TASKS AND EXERCISES:
A. In the passage about Callie, how many years pass between the caterpillar incident and the present day?
B. Print everything in the passage about Callie from "Two-year-old Callie and" down to "two years old.".
C. According to the passage about Callie, why could the narrator not really blame Callie for stomping on the caterpillar?

PAGE:
◇ ◇ ◇ ◇ ◇ ◇ ◇

Two-year-old Callie and I were walking down the sidewalk one day when I noticed a fuzzy caterpillar wiggling across the way. Wanting to stop and marvel at this tiny creature, I stooped down and pointed it out to my daughter. “Look, Callie,” I said. “Look at the little caterpillar!” My daughter stopped and stared at it for a moment. And then she stomped on it.

The only explanation I can come up with is that she had seen me squash bugs in our house, using this method. So I guess I couldn’t really blame her. Plus, she was only two years old.

Fast forward 13 years to present day. Callie has a newly-acquired driver’s permit, so she has been driving us around Ridgeland a good bit. She is doing very, very well, but she is still learning. And there is a lot less room for mistakes when learning how to drive than when learning how to, say, walk. Furthermore, there is a great feeling of helplessness when one is in the passenger’s seat as opposed to the driver’s seat…particularly when one’s young offspring is the one who is in the driver’s seat. It doesn’t matter how hard I press my foot into the floorboard; there still is no brake on the passenger’s side. Nor is there a second steering wheel. And this is somewhat terrifying.

◇ ◇ ◇ ◇ ◇ ◇ ◇

RECORDS:
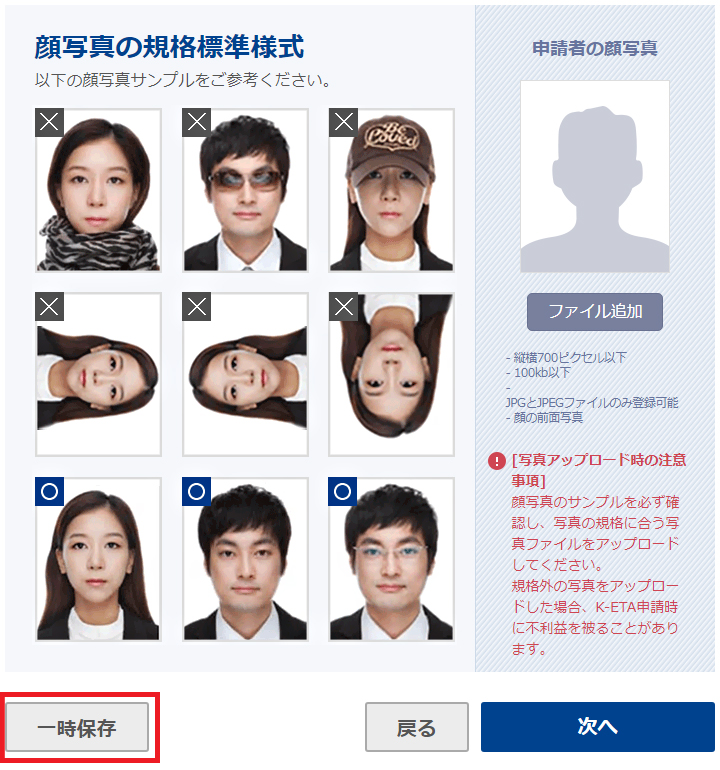Viewport: 720px width, 770px height.
Task: Click the ファイル追加 button to add a photo
Action: (595, 312)
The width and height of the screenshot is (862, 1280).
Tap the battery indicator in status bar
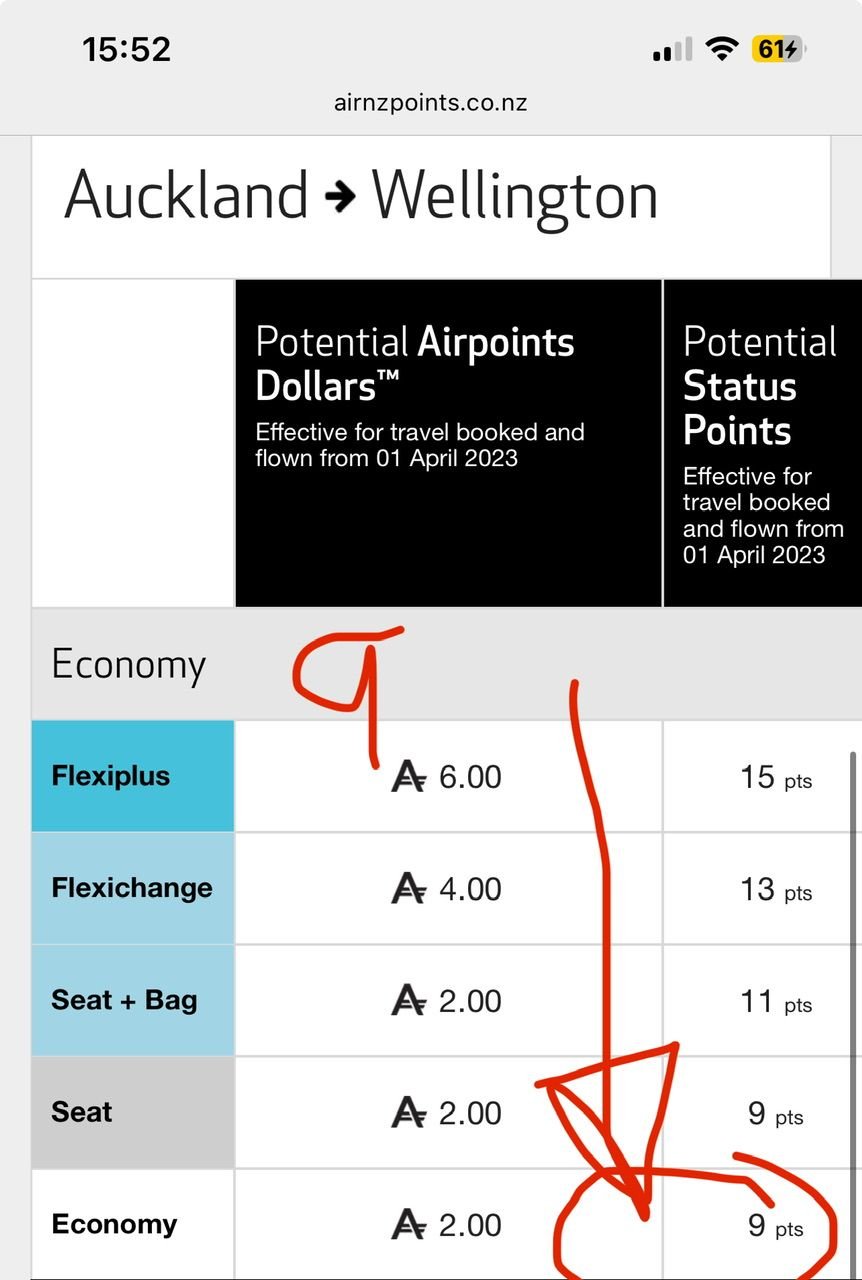point(779,49)
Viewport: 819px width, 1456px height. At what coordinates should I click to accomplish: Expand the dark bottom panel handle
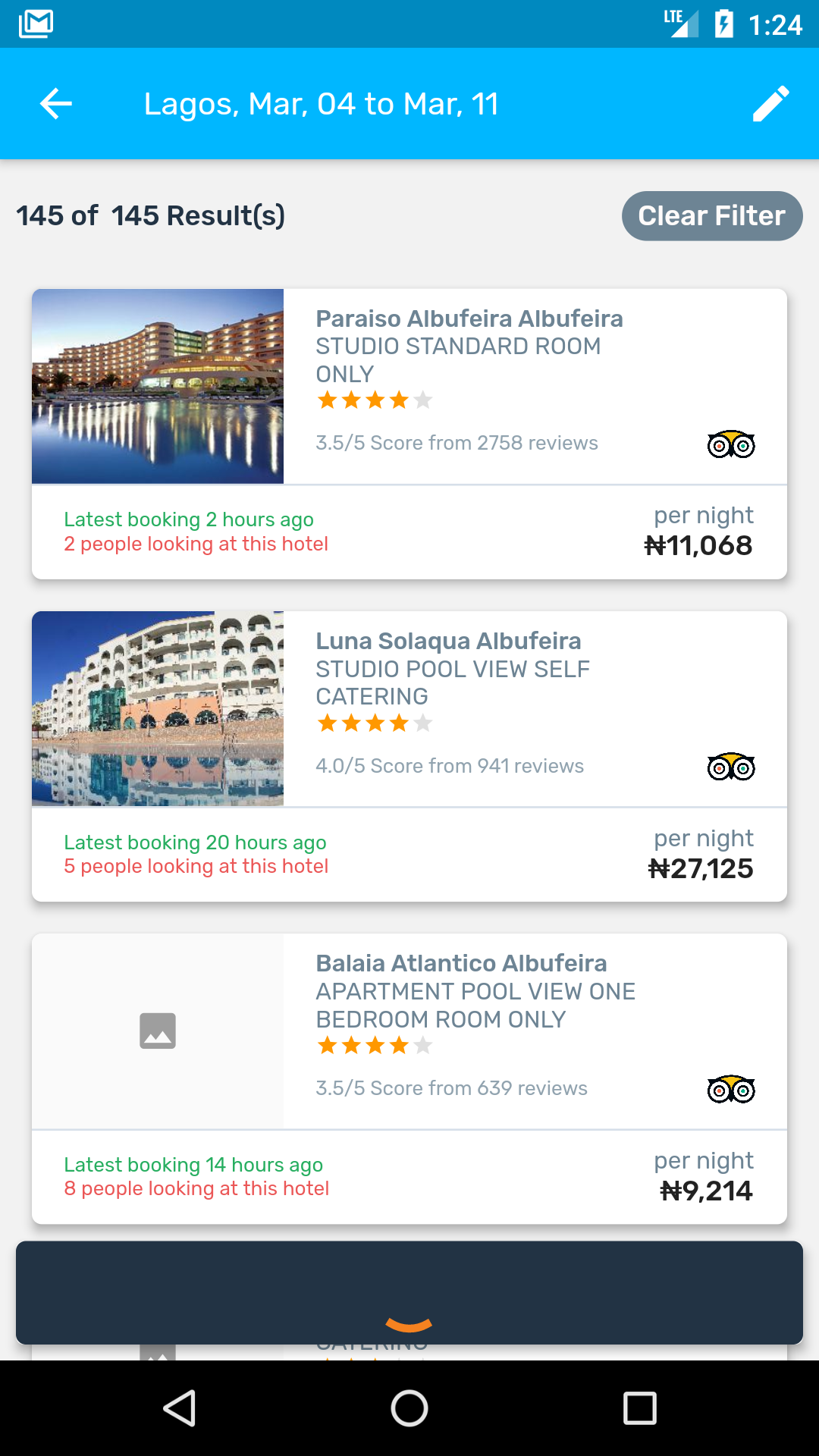tap(409, 1324)
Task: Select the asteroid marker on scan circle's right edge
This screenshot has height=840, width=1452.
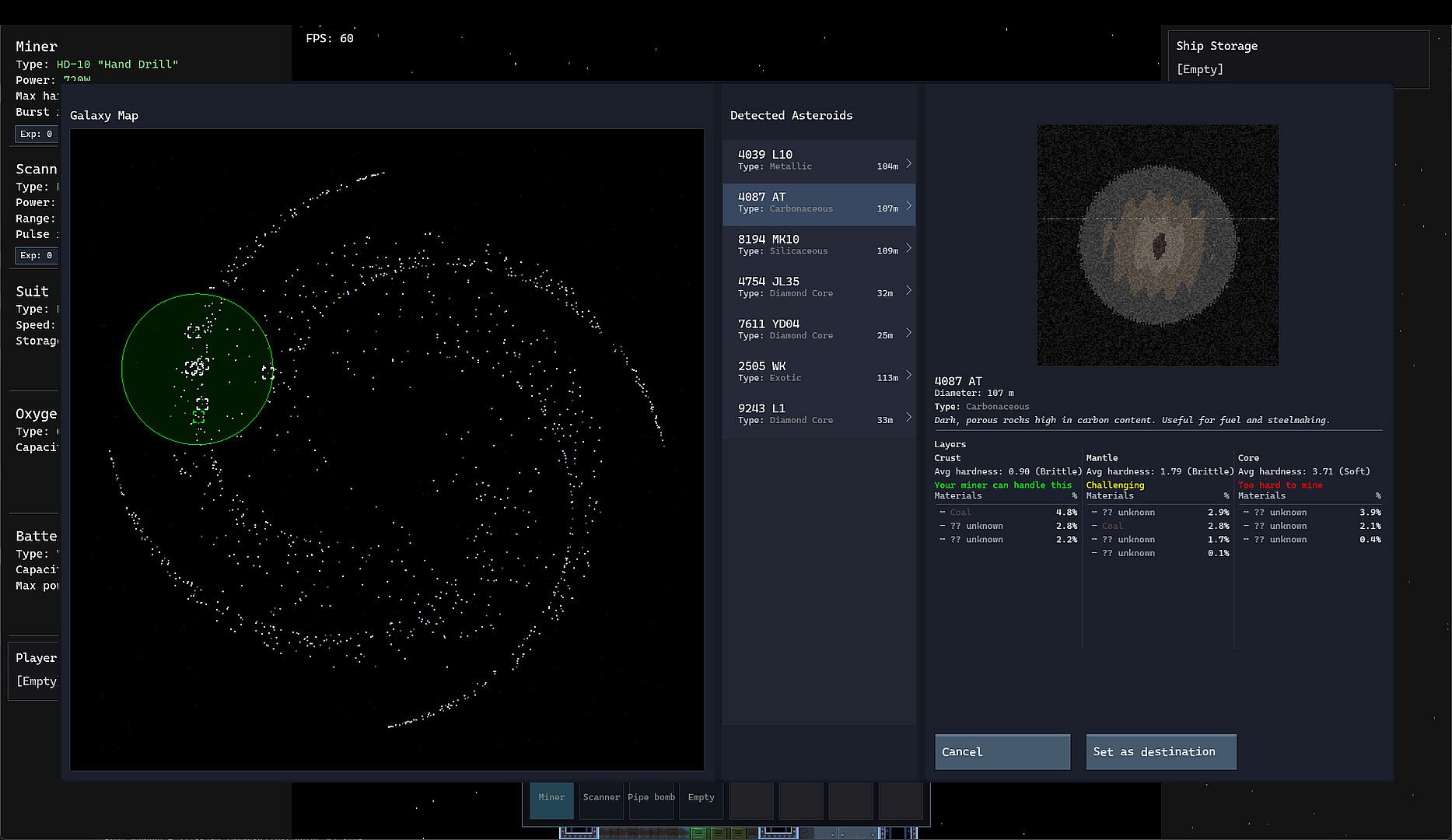Action: click(268, 373)
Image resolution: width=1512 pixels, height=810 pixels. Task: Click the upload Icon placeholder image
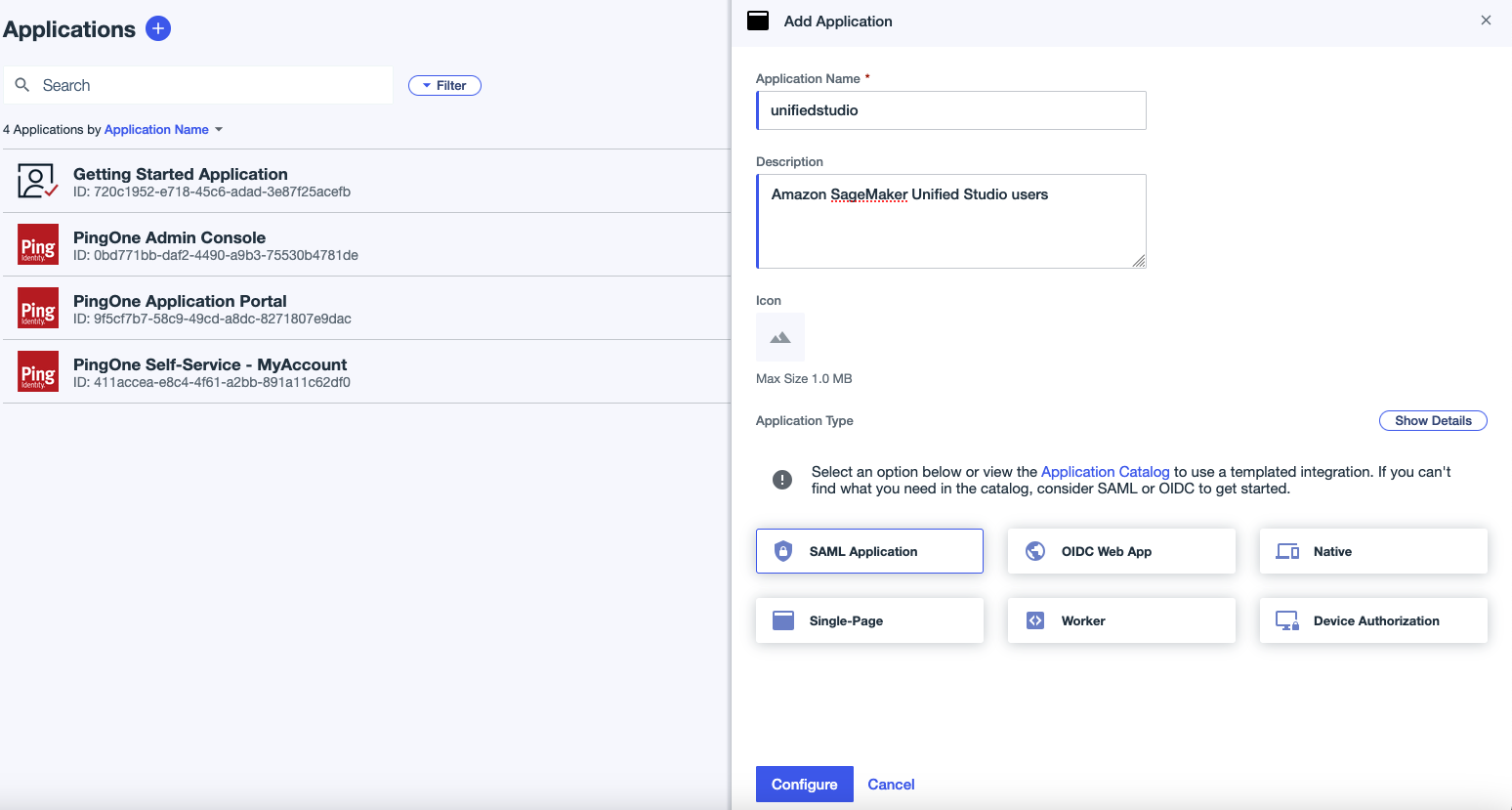[780, 336]
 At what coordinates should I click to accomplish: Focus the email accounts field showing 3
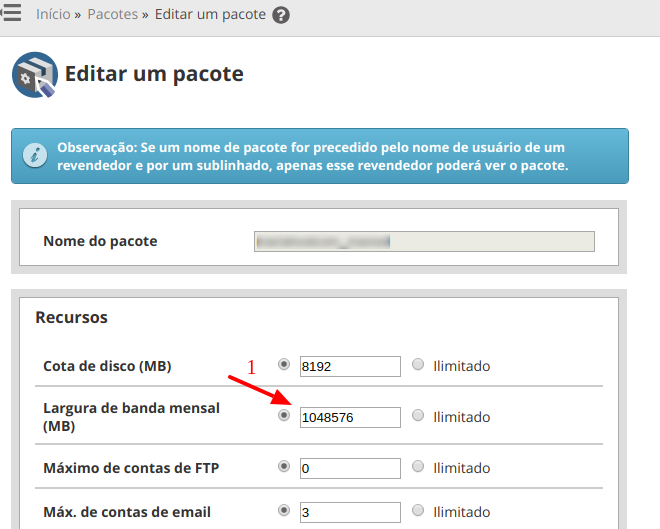coord(349,513)
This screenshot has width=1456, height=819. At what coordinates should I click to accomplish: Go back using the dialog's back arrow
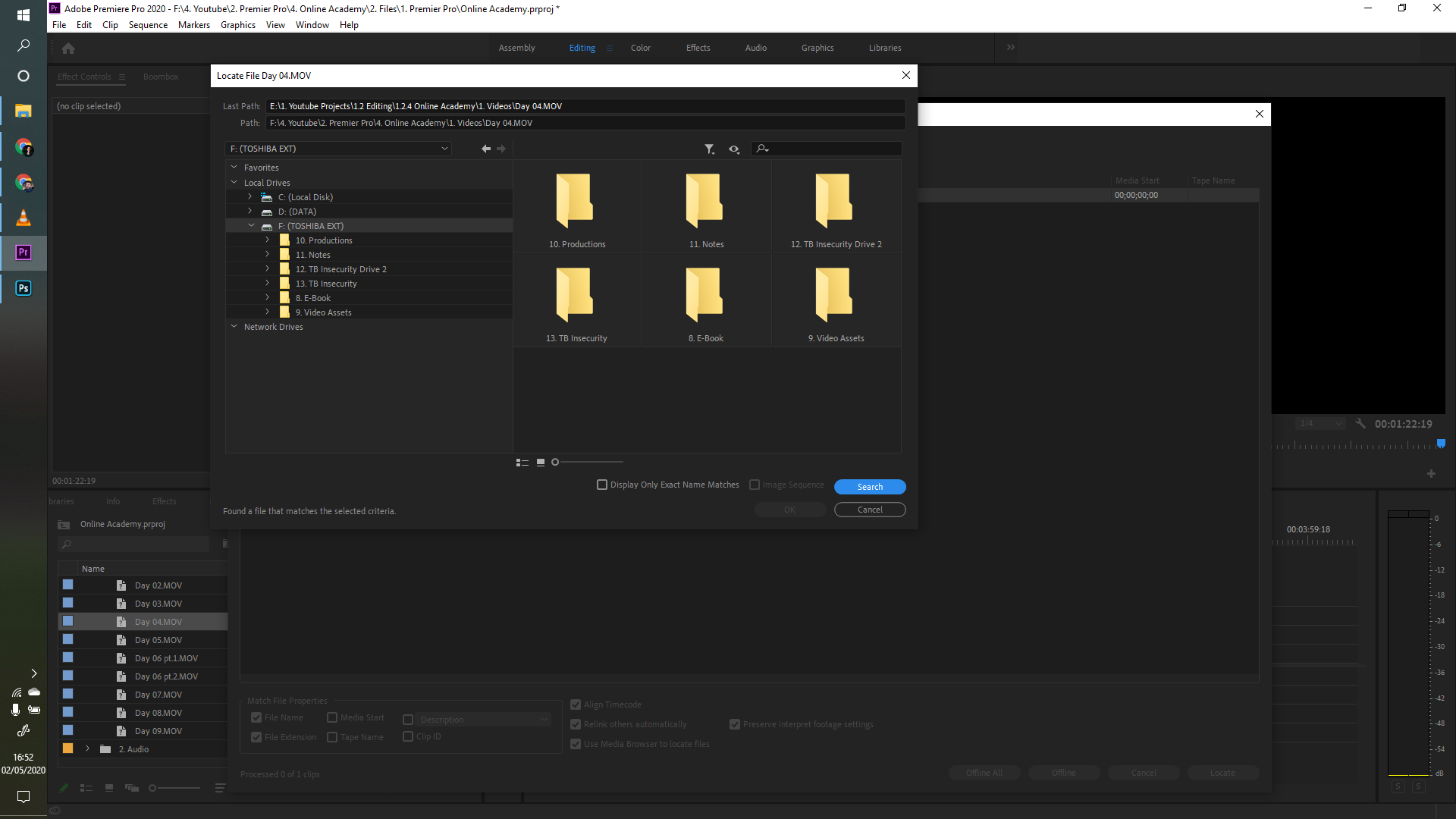[x=485, y=149]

◇ ◇ ◇ ◇ ◇ ◇ ◇

TASK-BY-TASK RESULTS:
A. Thirteen years.

B.
Two-year-old Callie and I were walking down the sidewalk one day when I noticed a fuzzy caterpillar wiggling across the way. Wanting to stop and marvel at this tiny creature, I stooped down and pointed it out to my daughter. “Look, Callie,” I said. “Look at the little caterpillar!” My daughter stopped and stared at it for a moment. And then she stomped on it.

The only explanation I can come up with is that she had seen me squash bugs in our house, using this method. So I guess I couldn’t really blame her. Plus, she was only two years old.

C. Callie had apparently seen the narrator squash bugs in their house by stomping on them, so she was using the same method. She was also only two years old.